Was Lot that vulnerable that his daughters were so confident they could get him to drink to such an extreme that he would lose cognizance?


Lot parts ways with his beloved brother-in-law and uncle, Avraham, declaring, אי אפשי לא באברהם ולא באלוקיו, “It is impossible for me to accept Avraham or his G-d.”


Impossible?! Was it really ‘impossible’ or simply difficult and not enticing?


Throughout the entire episode with Lot he is driven by the pursuit of pleasure, whether it be wealth, the beautiful atmosphere, or the alluring and freewheeling lifestyle of Sodom.


Lot constantly struggles with what he knows to be true and his seeming blind ambition for pleasure. He valiantly champions the rights of foreigners at risk to his own life, in facing off with the maddening masses that seek to abuse his guests, yet so callously offers them in exchange the carnal pleasure of taking his virgin daughters in order to placate the dangerous mob.  


Perhaps the most distinguishing hallmark of an addict is the lack of ability for self-control.


Lot perhaps was the world’s first pleasure addict, who by his own admission was totally incapable of controlling his habits. He acknowledged the just life of Avraham, but was so entrenched in his addiction that the restrictions of Avraham and his G-d were ‘impossible’ to abide by.


Only one addicted mindlessly to behaviors that one inherently knew to be improper would pine to drink even in the pursuit of what couldn’t possibly give him sensorial pleasure in his drunken stupor.


He was an addict, his daughters well knew, who could be easily lured by the promise of powerful and enticing alcohol.


Might the ‘blindness’ the angels brought upon the lynch mob and their subsequent exercise in futility in searching for the door nevertheless instructive in revealing the nature of addiction to recklessly pursue that which may bring them further danger?


Might Lot’s wife’s inability to control herself from looking back knowing that she’s be doomed another piece of evidence in the dossier of addiction this family and the inhabitants of Sodom struggled with?


The Ibn Ezra avers that this was not simply a physical malady of sightlessness but more so a blindness of the ‘eye and heart’, a temporary insanity that blocks clear perception of truth.


One of the first steps one must take to overcome an addiction is to realize that one is powerless to break those chains alone, without the help of a Higher Power.


When Lot is instructed by the angels to escape to the mountain in the direction of Avraham, he hesitates. Turning to the angel he first begs אל נא, “Please don’t” ask that of me. He then, for the first time in the entire account of Lot until now, beseeches of G-d, אדנ-י, declaring, לא אוכל להמלט, “I cannot escape...”. (בראשית יט יח-יט)

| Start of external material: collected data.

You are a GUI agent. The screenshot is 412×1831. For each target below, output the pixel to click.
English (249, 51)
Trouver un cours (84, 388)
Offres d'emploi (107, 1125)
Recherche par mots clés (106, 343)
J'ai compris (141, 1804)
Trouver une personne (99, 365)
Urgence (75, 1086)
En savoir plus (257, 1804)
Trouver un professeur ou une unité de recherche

Lot for the first time in his life turns to the Higher Power, G-d, and admits that without His help he cannot conquer his demons. He knew he couldn’t simply return to the rigors of life according to the House of Avraham just yet. He asks to relocate to Tzoar a town not yet as corrupt and indulgent as Sodom where he stands a chance to rehabilitate himself with the help of G-d.


The child his oldest daughter begets is named מואב, Moav, meaning ‘from my father’. Refusing to hide the taint of this conception and declare the reality for what it is, is another step in the direction of recovery. One must take inventory of one’s wrongs and admit the exact nature of that flaw in order to affect repair.

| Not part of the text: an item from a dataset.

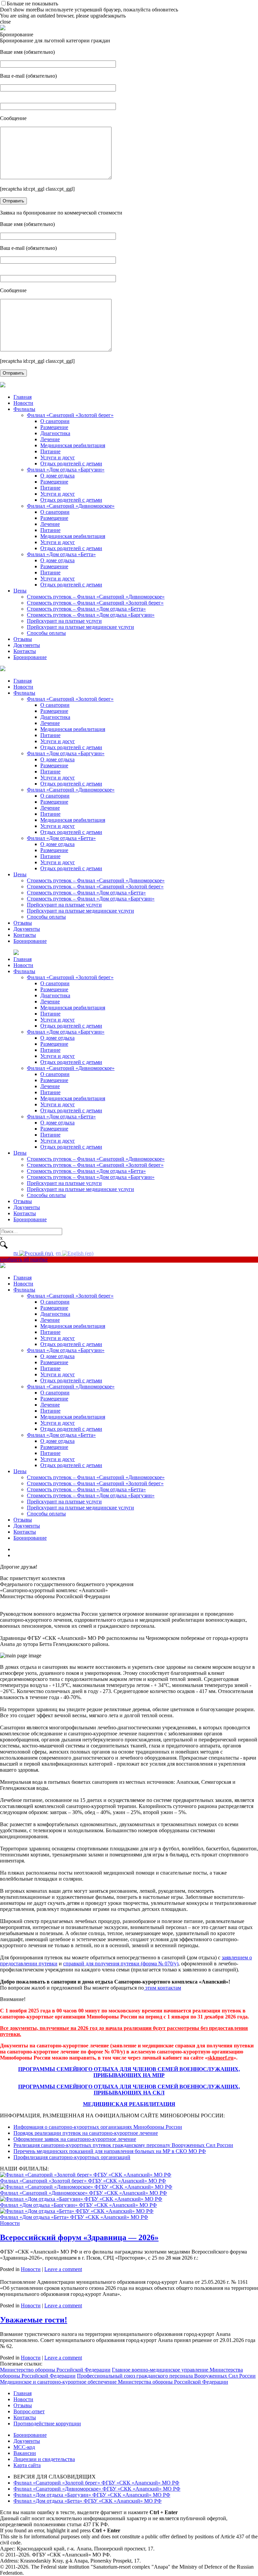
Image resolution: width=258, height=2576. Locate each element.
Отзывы (22, 639)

The Midrash adds that מואב is also a contraction of the sentiment, מי אב?, a rhetorical question, ‘who is our true father?’; certainly Avraham and his legacy. We are ready, his daughter declares, to proceed healthily and with proper direction and help in removing our defects.


From these daughters’ descendants, Rus and her progeny, the destiny of our nation will come to fruition with the coming of Moshiach.


Although we no longer recite this paragraph weekly, but once a year we recall this remarkable comeback that began with one finally accepting one’s shortcomings and committing to be guided by the only One who can bring us home.


May we each take an inventory of our ‘addictions’, no longer wallowing in the ‘impossible’ task of ridding ourselves of our flaws, acknowledging G-d as the only one who can bring us up to greatness, as long as we submit totally to His embrace and authority.


If we do succeed, we will hear soon the footsteps of Moshiach.